When a port is configured as a SPAN destination port, the configuration overwrites the original port configuration. When the SPAN destination configuration is removed, the port reverts to its previous configuration. If a configuration change is made to the port while it is acting as a SPAN destination port, the change does not take effect until the SPAN destination configuration had been removed.

If the port was in an EtherChannel group, it is removed from the group while it is a destination port. If it was a routed port, it is no longer a routed port.

It can be any Ethernet physical port.

It cannot be a secure port.

It cannot be a source port.

It cannot be an EtherChannel group or a VLAN.

It can participate in only one SPAN session at a time (a destination port in one SPAN session cannot be a destination port for a second SPAN session).

When it is active, incoming traffic is disabled. The port does not transmit any traffic except that required for the SPAN session. Incoming traffic is never learned or forwarded on a destination port.

If ingress traffic forwarding is enabled for a network security device, the destination port forwards traffic at Layer 2.

It does not participate in any of the Layer 2 protocols (STP, VTP, CDP, DTP, PagP).

A destination port that belongs to a source VLAN of any SPAN session is excluded from the source list and is not monitored.

The maximum number of destination ports in a switch is 64.

Local SPAN and RSPAN destination ports behave differently regarding VLAN tagging and encapsulation:

For local SPAN, if the encapsulation replicate keywords are specified for the destination port, these packets appear with the original encapsulation (untagged, ISL, or IEEE 802.1Q).
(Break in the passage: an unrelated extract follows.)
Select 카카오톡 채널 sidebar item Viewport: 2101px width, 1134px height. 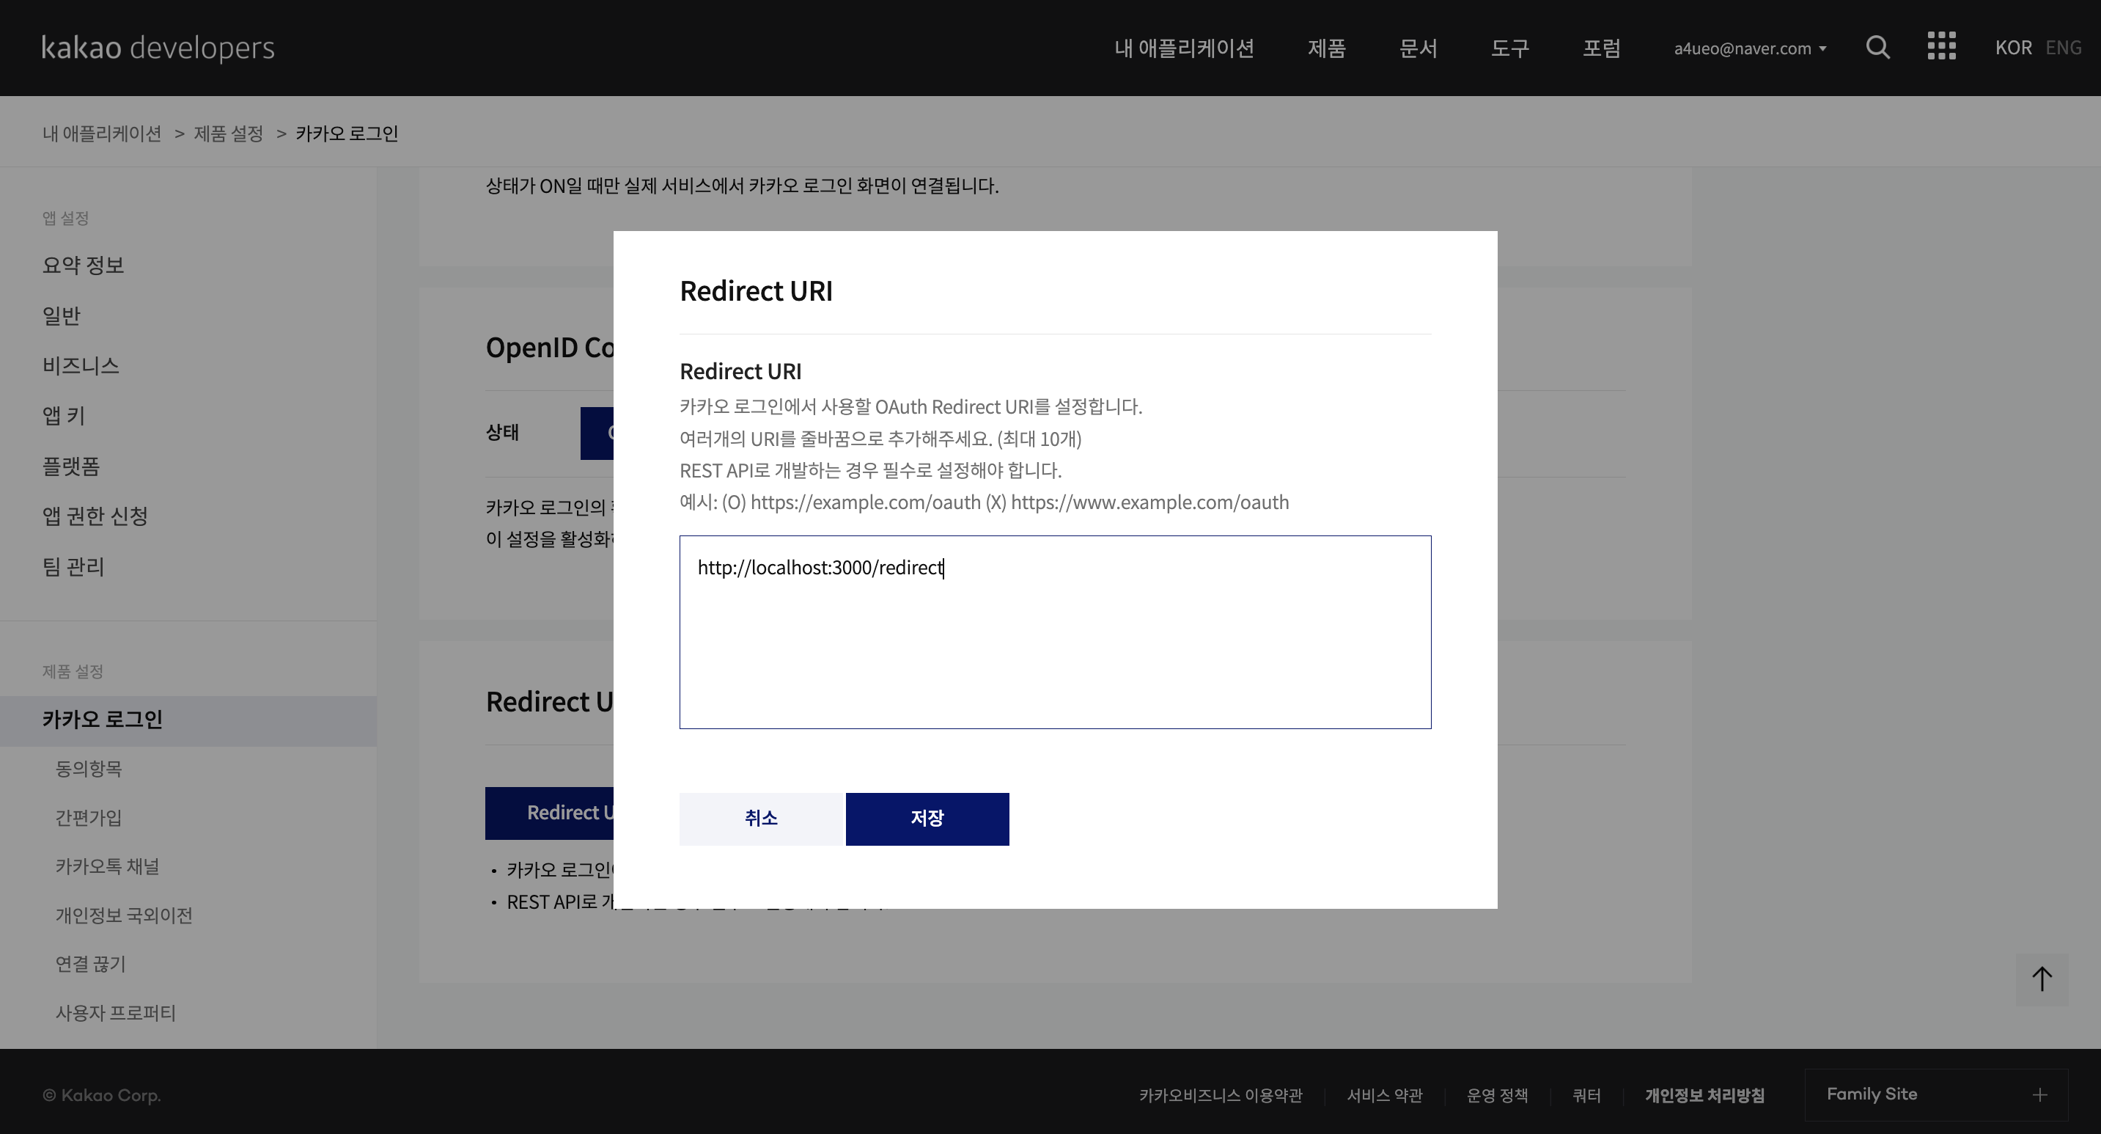(x=107, y=866)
If these keywords are not specified, packets appear in the untagged format. Therefore, the output of a local SPAN session with encapsulation replicate enabled can contain a mixture of untagged, ISL, or IEEE 802.1Q-tagged packets.
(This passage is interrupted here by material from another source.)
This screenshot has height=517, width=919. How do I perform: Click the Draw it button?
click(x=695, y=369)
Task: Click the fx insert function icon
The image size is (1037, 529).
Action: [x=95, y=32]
For RSPAN, the original VLAN ID is lost because it is overwritten by the RSPAN VLAN identification. Therefore, all packets appear on the destination port as untagged.

Amit Singh
Cisco Employee
Cisco Employee

Hello,

As you want to monitor the traffic for vlan 10 only, my suggestion for you would be to remove the trunk configuration from the switch and check if that works. As you are using a dedicated destinaton port for monitoring the vlan traffic, it will not participate in normal traffic forwarding.You can safely remove the other commands also and let the port just be an access port for vlan 10.

-amit singh

Thank you for the suggestion with this. I have removed the trunk configuration from the port and will see how that goes. Do you think that I should remove the port from VLAN 10 as well? From the other help I have gotten here it looks like it does not make any difference so it really should not matter but it's always good to g et a second opinion. Thanks again.

be sure you remove the trunk config from interface. i would get rid of the qos config, too.

for best practice, i would create a null vlan99 and assign the span port to this vlan.

to answer your question....the destination port can be in any vlan.

Thanks for the information. I have modified the interface so that it is no longer configured as a trunk, and removed the qos configuration as well. I will need to hold off on creating a null VLAN that I could assign the port to due to our change control but I will give that a shot. thanks again for the advice.